:: EXERCISE OBJECTIVE ::
Search the records for the string "will" and copy every line in which it appears.

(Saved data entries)

· · ·

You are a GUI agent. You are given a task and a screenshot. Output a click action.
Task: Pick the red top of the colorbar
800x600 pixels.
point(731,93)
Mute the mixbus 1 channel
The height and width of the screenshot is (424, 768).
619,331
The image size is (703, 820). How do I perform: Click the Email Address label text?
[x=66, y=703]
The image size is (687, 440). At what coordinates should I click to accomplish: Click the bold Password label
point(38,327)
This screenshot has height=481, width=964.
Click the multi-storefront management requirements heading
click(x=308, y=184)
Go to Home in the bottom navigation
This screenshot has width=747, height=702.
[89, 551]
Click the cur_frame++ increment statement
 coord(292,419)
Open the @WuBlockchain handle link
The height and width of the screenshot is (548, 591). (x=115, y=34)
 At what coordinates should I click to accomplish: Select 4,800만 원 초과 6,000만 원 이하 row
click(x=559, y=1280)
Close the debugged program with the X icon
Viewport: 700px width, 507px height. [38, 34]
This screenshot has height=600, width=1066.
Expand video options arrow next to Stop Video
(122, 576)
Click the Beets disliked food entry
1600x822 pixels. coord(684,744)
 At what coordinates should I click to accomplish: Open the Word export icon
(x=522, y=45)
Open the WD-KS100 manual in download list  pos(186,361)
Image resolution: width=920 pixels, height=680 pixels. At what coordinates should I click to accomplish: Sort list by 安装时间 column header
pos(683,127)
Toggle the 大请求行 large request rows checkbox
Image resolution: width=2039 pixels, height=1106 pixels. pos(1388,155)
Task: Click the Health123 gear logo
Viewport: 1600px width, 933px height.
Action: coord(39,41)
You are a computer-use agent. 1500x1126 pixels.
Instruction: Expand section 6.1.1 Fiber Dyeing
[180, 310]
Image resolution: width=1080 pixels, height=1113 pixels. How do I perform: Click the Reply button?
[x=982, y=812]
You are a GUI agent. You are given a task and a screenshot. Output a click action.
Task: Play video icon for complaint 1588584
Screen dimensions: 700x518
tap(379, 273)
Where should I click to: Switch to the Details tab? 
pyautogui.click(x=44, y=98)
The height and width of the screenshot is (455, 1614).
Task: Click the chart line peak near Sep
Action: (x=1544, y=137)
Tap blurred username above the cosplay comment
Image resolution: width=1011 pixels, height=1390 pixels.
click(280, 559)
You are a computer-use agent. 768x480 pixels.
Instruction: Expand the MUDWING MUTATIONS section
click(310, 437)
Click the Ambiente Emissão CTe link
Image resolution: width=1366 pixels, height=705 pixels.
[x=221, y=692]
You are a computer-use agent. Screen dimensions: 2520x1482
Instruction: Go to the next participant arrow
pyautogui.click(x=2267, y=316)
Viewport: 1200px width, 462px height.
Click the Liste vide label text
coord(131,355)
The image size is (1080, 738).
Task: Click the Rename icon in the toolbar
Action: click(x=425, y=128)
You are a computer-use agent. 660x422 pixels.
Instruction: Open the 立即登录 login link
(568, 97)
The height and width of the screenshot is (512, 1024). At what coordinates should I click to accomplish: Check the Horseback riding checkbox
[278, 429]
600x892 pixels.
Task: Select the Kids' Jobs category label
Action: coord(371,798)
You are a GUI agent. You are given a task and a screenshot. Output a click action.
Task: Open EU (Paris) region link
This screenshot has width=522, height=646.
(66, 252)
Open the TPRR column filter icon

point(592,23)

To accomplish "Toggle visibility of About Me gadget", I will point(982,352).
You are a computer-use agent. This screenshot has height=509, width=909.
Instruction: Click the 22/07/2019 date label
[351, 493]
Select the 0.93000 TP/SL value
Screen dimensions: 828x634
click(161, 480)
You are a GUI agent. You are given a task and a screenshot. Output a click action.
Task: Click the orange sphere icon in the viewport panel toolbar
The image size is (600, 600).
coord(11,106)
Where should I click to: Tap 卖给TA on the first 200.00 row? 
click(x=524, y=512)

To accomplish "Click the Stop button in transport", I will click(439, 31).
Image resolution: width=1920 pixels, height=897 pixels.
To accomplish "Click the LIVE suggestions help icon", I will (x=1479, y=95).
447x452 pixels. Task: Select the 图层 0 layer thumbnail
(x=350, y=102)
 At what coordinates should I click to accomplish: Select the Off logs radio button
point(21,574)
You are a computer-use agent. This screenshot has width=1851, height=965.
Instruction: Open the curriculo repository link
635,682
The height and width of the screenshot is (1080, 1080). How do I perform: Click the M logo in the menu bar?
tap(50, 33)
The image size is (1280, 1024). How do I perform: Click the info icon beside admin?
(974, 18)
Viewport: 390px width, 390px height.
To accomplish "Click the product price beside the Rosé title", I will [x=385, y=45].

· · ·

:: EXERCISE OUTPUT ::
To accomplish "Toggle visibility of About Me gadget", I will point(982,352).
To accomplish "Click the Stop button in transport", I will click(439, 31).
To accomplish "Click the LIVE suggestions help icon", I will (x=1479, y=95).
To accomplish "Click the product price beside the Rosé title", I will [x=385, y=45].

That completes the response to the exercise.